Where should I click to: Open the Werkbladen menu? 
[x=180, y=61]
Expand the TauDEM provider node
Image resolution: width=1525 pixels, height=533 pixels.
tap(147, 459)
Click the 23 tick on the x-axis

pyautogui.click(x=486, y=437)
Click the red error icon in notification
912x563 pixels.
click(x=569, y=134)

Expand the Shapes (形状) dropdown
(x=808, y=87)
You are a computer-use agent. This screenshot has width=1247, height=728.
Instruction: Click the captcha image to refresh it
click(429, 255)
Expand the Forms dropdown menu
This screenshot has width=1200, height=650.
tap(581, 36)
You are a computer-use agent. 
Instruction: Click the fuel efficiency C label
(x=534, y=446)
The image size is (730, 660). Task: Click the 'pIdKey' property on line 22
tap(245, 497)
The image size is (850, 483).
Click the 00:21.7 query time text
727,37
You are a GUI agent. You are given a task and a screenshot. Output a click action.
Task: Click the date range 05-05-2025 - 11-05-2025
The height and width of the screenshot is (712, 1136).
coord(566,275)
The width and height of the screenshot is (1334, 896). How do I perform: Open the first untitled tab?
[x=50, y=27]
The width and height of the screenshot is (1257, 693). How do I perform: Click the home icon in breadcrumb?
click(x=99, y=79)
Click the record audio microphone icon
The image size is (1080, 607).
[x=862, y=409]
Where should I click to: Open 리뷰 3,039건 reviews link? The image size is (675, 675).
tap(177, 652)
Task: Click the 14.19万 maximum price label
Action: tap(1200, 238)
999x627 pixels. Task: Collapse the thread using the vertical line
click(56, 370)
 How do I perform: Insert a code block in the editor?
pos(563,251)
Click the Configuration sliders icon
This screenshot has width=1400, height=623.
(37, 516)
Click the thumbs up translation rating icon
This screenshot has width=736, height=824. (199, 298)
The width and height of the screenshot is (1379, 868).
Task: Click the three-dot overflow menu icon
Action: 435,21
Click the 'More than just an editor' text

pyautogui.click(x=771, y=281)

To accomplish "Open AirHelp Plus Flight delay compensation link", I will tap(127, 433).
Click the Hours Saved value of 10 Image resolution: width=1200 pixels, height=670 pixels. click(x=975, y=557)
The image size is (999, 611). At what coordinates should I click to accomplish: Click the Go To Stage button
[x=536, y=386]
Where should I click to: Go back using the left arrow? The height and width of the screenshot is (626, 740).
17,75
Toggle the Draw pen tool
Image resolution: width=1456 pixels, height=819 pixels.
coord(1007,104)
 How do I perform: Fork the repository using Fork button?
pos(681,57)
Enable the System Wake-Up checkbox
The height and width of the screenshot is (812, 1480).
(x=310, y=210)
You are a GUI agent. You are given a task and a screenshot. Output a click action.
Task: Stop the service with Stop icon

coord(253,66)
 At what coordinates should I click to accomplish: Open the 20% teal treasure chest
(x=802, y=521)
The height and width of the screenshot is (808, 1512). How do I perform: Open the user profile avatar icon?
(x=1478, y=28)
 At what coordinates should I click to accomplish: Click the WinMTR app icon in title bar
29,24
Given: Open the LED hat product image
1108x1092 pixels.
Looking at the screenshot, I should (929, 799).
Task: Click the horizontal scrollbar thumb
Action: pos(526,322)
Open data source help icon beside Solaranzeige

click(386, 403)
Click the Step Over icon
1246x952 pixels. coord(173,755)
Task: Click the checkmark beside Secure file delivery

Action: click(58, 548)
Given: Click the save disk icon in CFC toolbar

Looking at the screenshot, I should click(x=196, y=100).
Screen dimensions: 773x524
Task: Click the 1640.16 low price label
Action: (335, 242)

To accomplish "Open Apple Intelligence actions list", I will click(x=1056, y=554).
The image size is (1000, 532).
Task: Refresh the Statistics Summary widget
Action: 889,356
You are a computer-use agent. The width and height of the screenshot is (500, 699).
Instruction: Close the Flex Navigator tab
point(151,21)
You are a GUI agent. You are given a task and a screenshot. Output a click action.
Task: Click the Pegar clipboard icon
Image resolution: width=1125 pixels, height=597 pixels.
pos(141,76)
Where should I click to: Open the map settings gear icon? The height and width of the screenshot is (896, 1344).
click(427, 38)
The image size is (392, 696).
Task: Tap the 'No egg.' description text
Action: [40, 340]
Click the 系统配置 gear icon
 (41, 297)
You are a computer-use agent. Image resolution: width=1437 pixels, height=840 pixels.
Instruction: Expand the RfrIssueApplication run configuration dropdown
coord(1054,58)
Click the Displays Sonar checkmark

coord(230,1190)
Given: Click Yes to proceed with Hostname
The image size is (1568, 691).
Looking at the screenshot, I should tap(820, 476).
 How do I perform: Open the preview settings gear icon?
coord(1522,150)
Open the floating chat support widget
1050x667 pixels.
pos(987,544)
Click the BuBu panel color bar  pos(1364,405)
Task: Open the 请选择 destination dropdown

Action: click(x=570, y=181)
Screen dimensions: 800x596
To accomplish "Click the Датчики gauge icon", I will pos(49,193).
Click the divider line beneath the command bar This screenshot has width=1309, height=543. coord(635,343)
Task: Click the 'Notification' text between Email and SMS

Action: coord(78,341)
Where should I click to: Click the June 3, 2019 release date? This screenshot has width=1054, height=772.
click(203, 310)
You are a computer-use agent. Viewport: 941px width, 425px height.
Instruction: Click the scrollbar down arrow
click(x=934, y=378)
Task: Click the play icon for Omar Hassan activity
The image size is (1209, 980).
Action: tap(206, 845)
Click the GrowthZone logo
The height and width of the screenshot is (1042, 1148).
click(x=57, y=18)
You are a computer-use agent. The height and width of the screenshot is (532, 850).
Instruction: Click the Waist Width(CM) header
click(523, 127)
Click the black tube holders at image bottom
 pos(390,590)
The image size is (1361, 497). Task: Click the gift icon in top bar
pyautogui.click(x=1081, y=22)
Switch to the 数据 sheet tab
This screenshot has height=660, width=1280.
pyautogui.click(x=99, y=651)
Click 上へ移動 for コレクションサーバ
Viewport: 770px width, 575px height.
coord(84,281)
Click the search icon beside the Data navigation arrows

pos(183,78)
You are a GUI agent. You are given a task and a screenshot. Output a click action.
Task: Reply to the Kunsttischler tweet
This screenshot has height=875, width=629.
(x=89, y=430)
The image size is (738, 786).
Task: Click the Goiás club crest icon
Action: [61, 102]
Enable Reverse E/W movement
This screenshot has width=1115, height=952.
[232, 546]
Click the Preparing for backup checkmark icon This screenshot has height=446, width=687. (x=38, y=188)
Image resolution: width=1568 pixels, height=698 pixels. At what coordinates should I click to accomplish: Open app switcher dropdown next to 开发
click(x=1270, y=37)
——————————
## What is needed
Rewrite all the records above with "GUI agent" replaced by "interface agent" wherever it appears, and leave everything else unchanged.

## The result
Where should I click to: Open the Werkbladen menu? 
[x=180, y=61]
Expand the TauDEM provider node
Image resolution: width=1525 pixels, height=533 pixels.
tap(147, 459)
Click the 23 tick on the x-axis

pyautogui.click(x=486, y=437)
Click the red error icon in notification
912x563 pixels.
click(x=569, y=134)

Expand the Shapes (形状) dropdown
(x=808, y=87)
You are a computer-use agent. This screenshot has width=1247, height=728.
Instruction: Click the captcha image to refresh it
click(429, 255)
Expand the Forms dropdown menu
This screenshot has width=1200, height=650.
tap(581, 36)
You are a computer-use agent. 
Instruction: Click the fuel efficiency C label
(x=534, y=446)
The image size is (730, 660). Task: Click the 'pIdKey' property on line 22
tap(245, 497)
The image size is (850, 483).
Click the 00:21.7 query time text
727,37
You are a interface agent. You are given a task and a screenshot. Output a click action.
Task: Click the date range 05-05-2025 - 11-05-2025
The height and width of the screenshot is (712, 1136).
coord(566,275)
The width and height of the screenshot is (1334, 896). How do I perform: Open the first untitled tab?
[x=50, y=27]
The width and height of the screenshot is (1257, 693). How do I perform: Click the home icon in breadcrumb?
click(x=99, y=79)
Click the record audio microphone icon
The image size is (1080, 607).
[x=862, y=409]
Where should I click to: Open 리뷰 3,039건 reviews link? The image size is (675, 675).
tap(177, 652)
Task: Click the 14.19万 maximum price label
Action: tap(1200, 238)
999x627 pixels. Task: Collapse the thread using the vertical line
click(56, 370)
 How do I perform: Insert a code block in the editor?
pos(563,251)
Click the Configuration sliders icon
This screenshot has width=1400, height=623.
(37, 516)
Click the thumbs up translation rating icon
This screenshot has width=736, height=824. (199, 298)
The width and height of the screenshot is (1379, 868).
Task: Click the three-dot overflow menu icon
Action: 435,21
Click the 'More than just an editor' text

pyautogui.click(x=771, y=281)

To accomplish "Open AirHelp Plus Flight delay compensation link", I will tap(127, 433).
Click the Hours Saved value of 10 Image resolution: width=1200 pixels, height=670 pixels. click(x=975, y=557)
The image size is (999, 611). At what coordinates should I click to accomplish: Click the Go To Stage button
[x=536, y=386]
Where should I click to: Go back using the left arrow? The height and width of the screenshot is (626, 740).
17,75
Toggle the Draw pen tool
Image resolution: width=1456 pixels, height=819 pixels.
coord(1007,104)
 How do I perform: Fork the repository using Fork button?
pos(681,57)
Enable the System Wake-Up checkbox
The height and width of the screenshot is (812, 1480).
(x=310, y=210)
You are a interface agent. You are given a task and a screenshot. Output a click action.
Task: Stop the service with Stop icon

coord(253,66)
 At what coordinates should I click to accomplish: Open the 20% teal treasure chest
(x=802, y=521)
The height and width of the screenshot is (808, 1512). How do I perform: Open the user profile avatar icon?
(x=1478, y=28)
 At what coordinates should I click to accomplish: Click the WinMTR app icon in title bar
29,24
Given: Open the LED hat product image
1108x1092 pixels.
Looking at the screenshot, I should (929, 799).
Task: Click the horizontal scrollbar thumb
Action: pos(526,322)
Open data source help icon beside Solaranzeige

click(386, 403)
Click the Step Over icon
1246x952 pixels. coord(173,755)
Task: Click the checkmark beside Secure file delivery

Action: click(58, 548)
Given: Click the save disk icon in CFC toolbar

Looking at the screenshot, I should click(x=196, y=100).
Screen dimensions: 773x524
Task: Click the 1640.16 low price label
Action: (335, 242)

To accomplish "Open Apple Intelligence actions list", I will click(x=1056, y=554).
The image size is (1000, 532).
Task: Refresh the Statistics Summary widget
Action: 889,356
You are a computer-use agent. The width and height of the screenshot is (500, 699).
Instruction: Close the Flex Navigator tab
point(151,21)
You are a interface agent. You are given a task and a screenshot. Output a click action.
Task: Click the Pegar clipboard icon
Image resolution: width=1125 pixels, height=597 pixels.
pos(141,76)
Where should I click to: Open the map settings gear icon? The height and width of the screenshot is (896, 1344).
click(427, 38)
The image size is (392, 696).
Task: Tap the 'No egg.' description text
Action: [40, 340]
Click the 系统配置 gear icon
 (41, 297)
You are a computer-use agent. Image resolution: width=1437 pixels, height=840 pixels.
Instruction: Expand the RfrIssueApplication run configuration dropdown
coord(1054,58)
Click the Displays Sonar checkmark

coord(230,1190)
Given: Click Yes to proceed with Hostname
The image size is (1568, 691).
Looking at the screenshot, I should tap(820, 476).
 How do I perform: Open the preview settings gear icon?
coord(1522,150)
Open the floating chat support widget
1050x667 pixels.
pos(987,544)
Click the BuBu panel color bar  pos(1364,405)
Task: Open the 请选择 destination dropdown

Action: click(x=570, y=181)
Screen dimensions: 800x596
To accomplish "Click the Датчики gauge icon", I will pos(49,193).
Click the divider line beneath the command bar This screenshot has width=1309, height=543. coord(635,343)
Task: Click the 'Notification' text between Email and SMS

Action: coord(78,341)
Where should I click to: Click the June 3, 2019 release date? This screenshot has width=1054, height=772.
click(203, 310)
You are a computer-use agent. Viewport: 941px width, 425px height.
Instruction: Click the scrollbar down arrow
click(x=934, y=378)
Task: Click the play icon for Omar Hassan activity
The image size is (1209, 980).
Action: tap(206, 845)
Click the GrowthZone logo
The height and width of the screenshot is (1042, 1148).
click(x=57, y=18)
You are a computer-use agent. The height and width of the screenshot is (532, 850).
Instruction: Click the Waist Width(CM) header
click(523, 127)
Click the black tube holders at image bottom
 pos(390,590)
The image size is (1361, 497). Task: Click the gift icon in top bar
pyautogui.click(x=1081, y=22)
Switch to the 数据 sheet tab
This screenshot has height=660, width=1280.
pyautogui.click(x=99, y=651)
Click 上へ移動 for コレクションサーバ
Viewport: 770px width, 575px height.
coord(84,281)
Click the search icon beside the Data navigation arrows

pos(183,78)
You are a interface agent. You are given a task and a screenshot. Output a click action.
Task: Reply to the Kunsttischler tweet
This screenshot has height=875, width=629.
(x=89, y=430)
The image size is (738, 786).
Task: Click the Goiás club crest icon
Action: [61, 102]
Enable Reverse E/W movement
This screenshot has width=1115, height=952.
[232, 546]
Click the Preparing for backup checkmark icon This screenshot has height=446, width=687. (x=38, y=188)
Image resolution: width=1568 pixels, height=698 pixels. At what coordinates should I click to accomplish: Open app switcher dropdown next to 开发
click(x=1270, y=37)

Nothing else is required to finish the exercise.